BEIRUT: The widespread use of torture by Syrian government forces and some rebel militias constitutes a crime against humanity and a war crime, according to a report issued Thursday by the U.N.’s Human Rights Office.
“Open Wounds: Torture and ill-treatment in the Syrian Arab Republic” relies on testimony from 38 former detainees, and details the experiences of men, women and children who have been subjected to torture.
Some were held by armed opposition groups, which the report also says have carried out torture, naming the Al-Qaeda splinter group the Islamic State of Iraq and Greater Syria (ISIS), Al-Qaeda’s affiliate the Nusra Front, the Salafist Ahrar al-Sham network and the Northern Storm and Tawhid Brigades.

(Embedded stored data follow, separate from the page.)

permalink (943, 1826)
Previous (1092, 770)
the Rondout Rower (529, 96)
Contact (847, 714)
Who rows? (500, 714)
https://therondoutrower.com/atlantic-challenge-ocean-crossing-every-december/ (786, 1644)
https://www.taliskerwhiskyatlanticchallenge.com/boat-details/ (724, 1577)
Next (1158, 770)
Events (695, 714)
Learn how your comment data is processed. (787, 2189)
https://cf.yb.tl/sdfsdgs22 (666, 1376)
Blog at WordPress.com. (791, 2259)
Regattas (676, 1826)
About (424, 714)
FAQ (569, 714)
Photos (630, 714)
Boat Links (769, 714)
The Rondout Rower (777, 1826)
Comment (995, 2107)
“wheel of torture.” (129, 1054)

Civilians are often held “incommunicado and indefinitely,” and torture is used to extract confessions and information, and also as a form of punishment and intimidation.

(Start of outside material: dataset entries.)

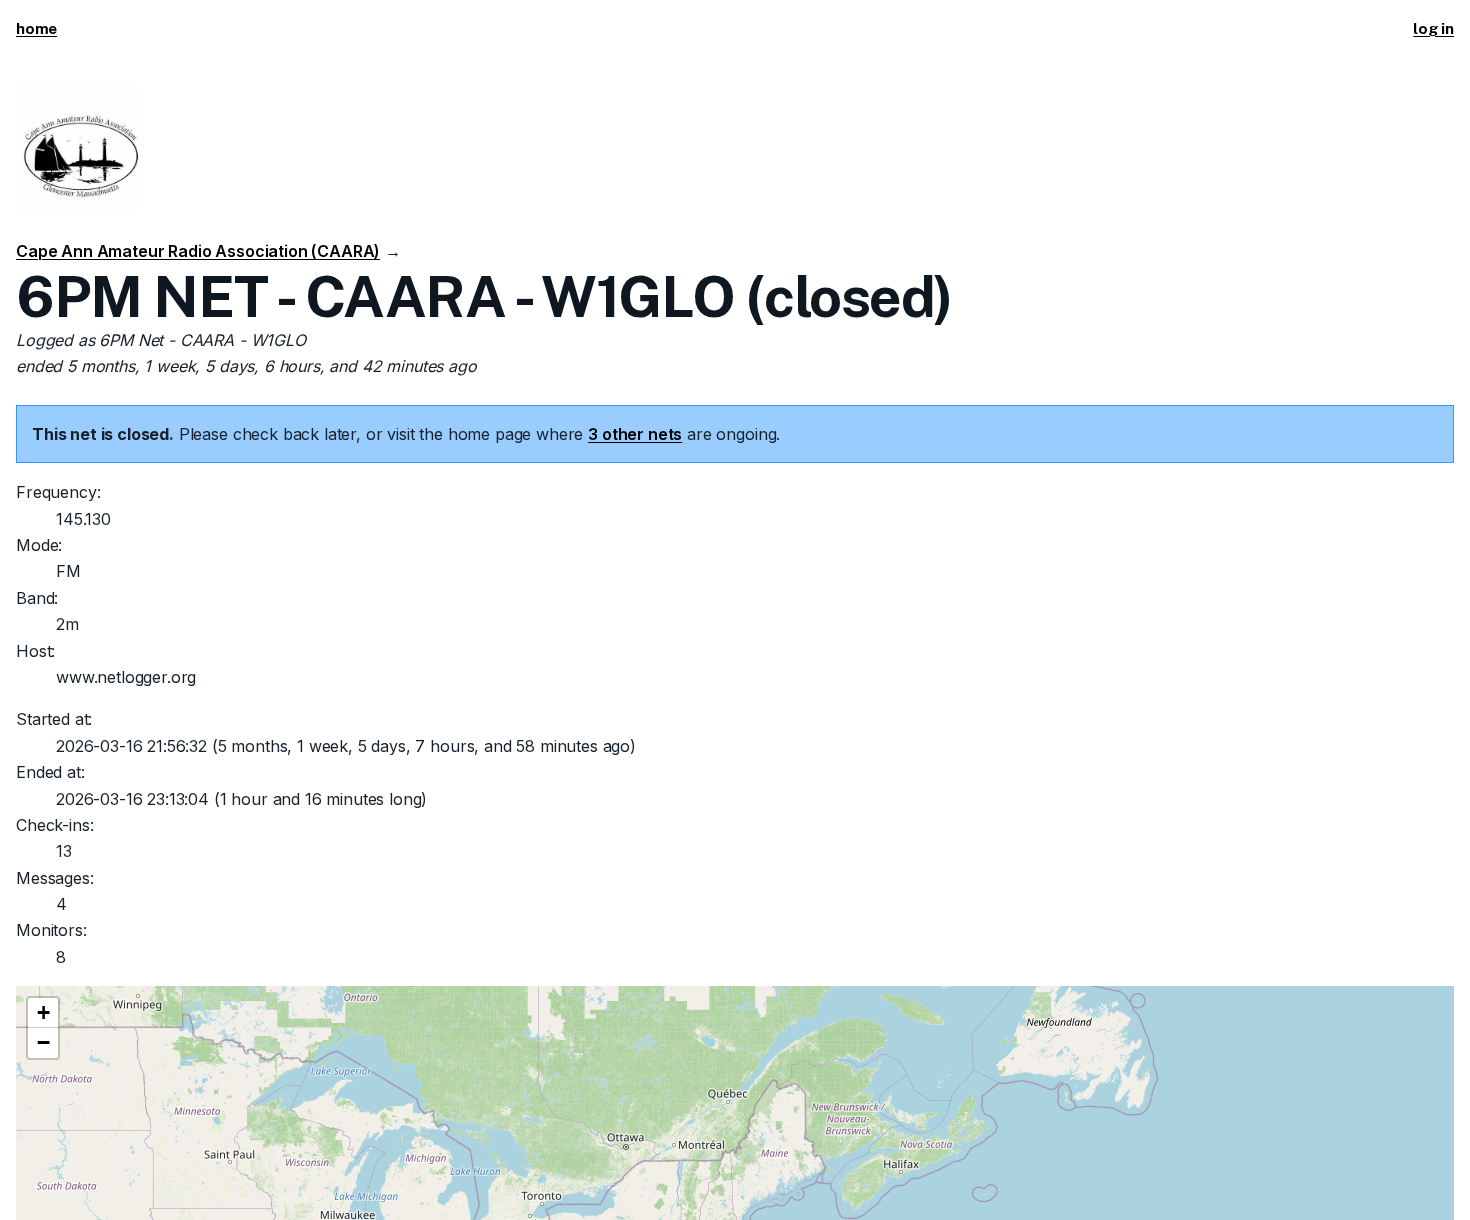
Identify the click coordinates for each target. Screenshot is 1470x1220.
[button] (43, 1013)
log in (1433, 28)
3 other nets (635, 434)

Former detainees of regime jails spoke of toenails and teeth being pulled out, and being hung in a variety of excruciating positions for hours on end.
The report also documents sexual abuse and rape against both men and women. One female detainee, held by the regime for two weeks, was raped and then ostracized by her family.

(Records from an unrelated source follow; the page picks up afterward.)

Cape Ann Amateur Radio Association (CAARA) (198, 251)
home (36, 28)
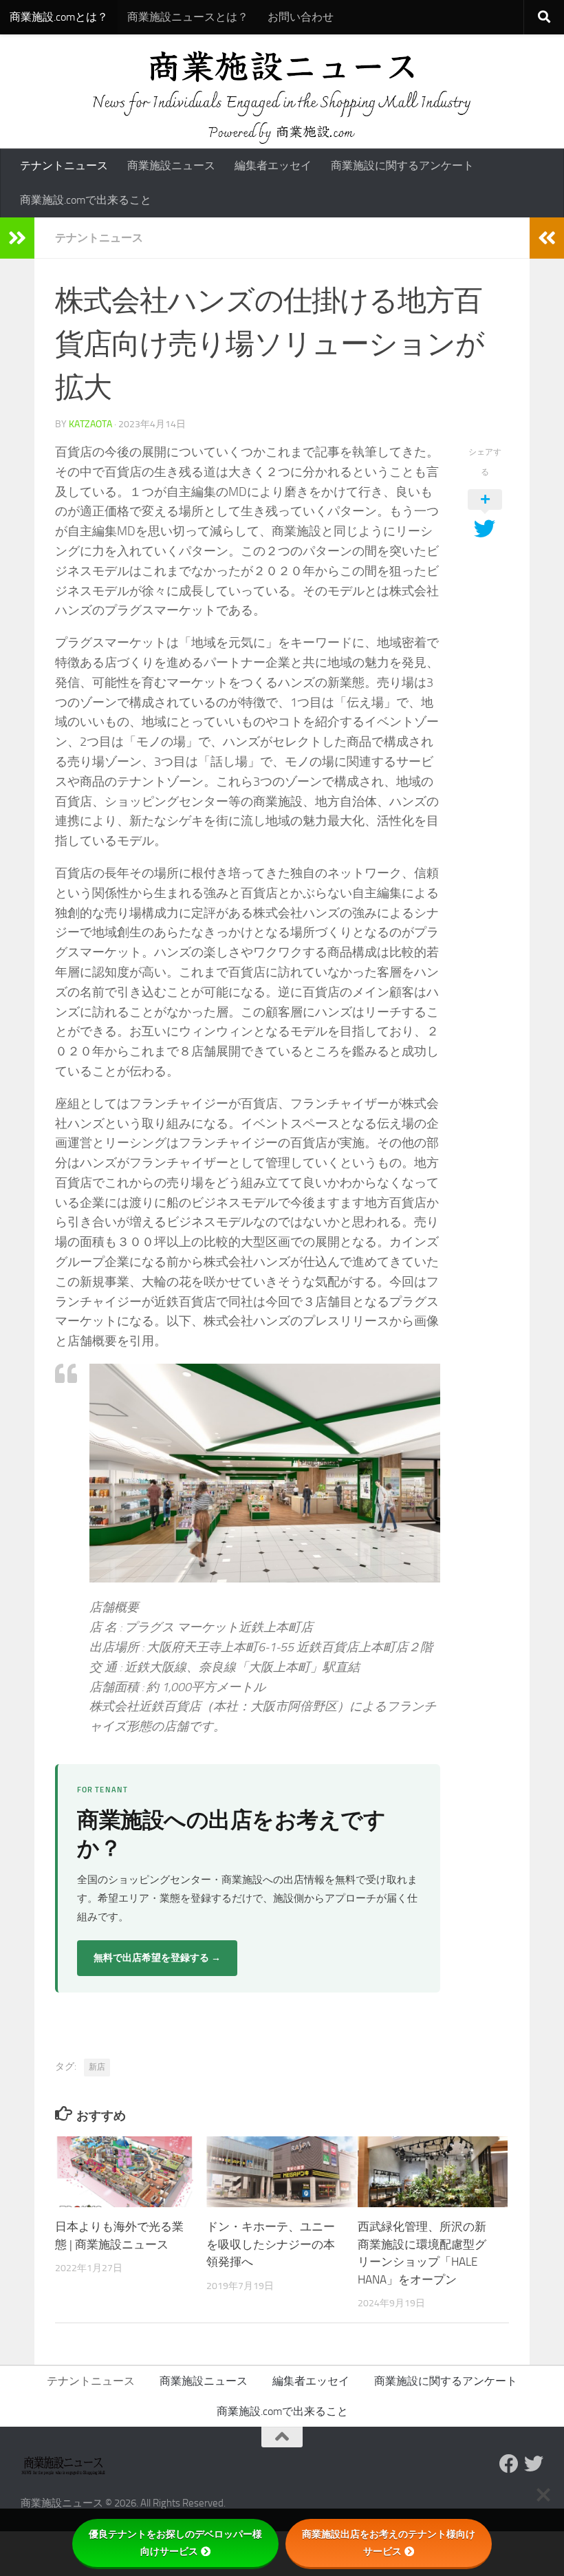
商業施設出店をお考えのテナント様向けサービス (388, 2542)
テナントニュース (64, 165)
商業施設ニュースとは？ (187, 16)
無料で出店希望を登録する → (157, 1958)
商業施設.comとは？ (59, 16)
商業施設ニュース (171, 165)
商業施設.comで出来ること (85, 199)
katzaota (90, 424)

“They called us prostitutes and spat on our faces ... I was hanged against a wall for three days, and frequently beaten with an electric cable. I used to pass out from the pain.”
Upon release she was forced to flee, as her family discovered she had been raped and ejected her from of the family home.
Another survivor, a student detained in Hama, told the authors, “The best thing is when you pass out, because then the pain stops.”
Human Rights Watch reported late last year that tens of thousands of political detainees are being held across Syria, with thousands more presumed killed in detention.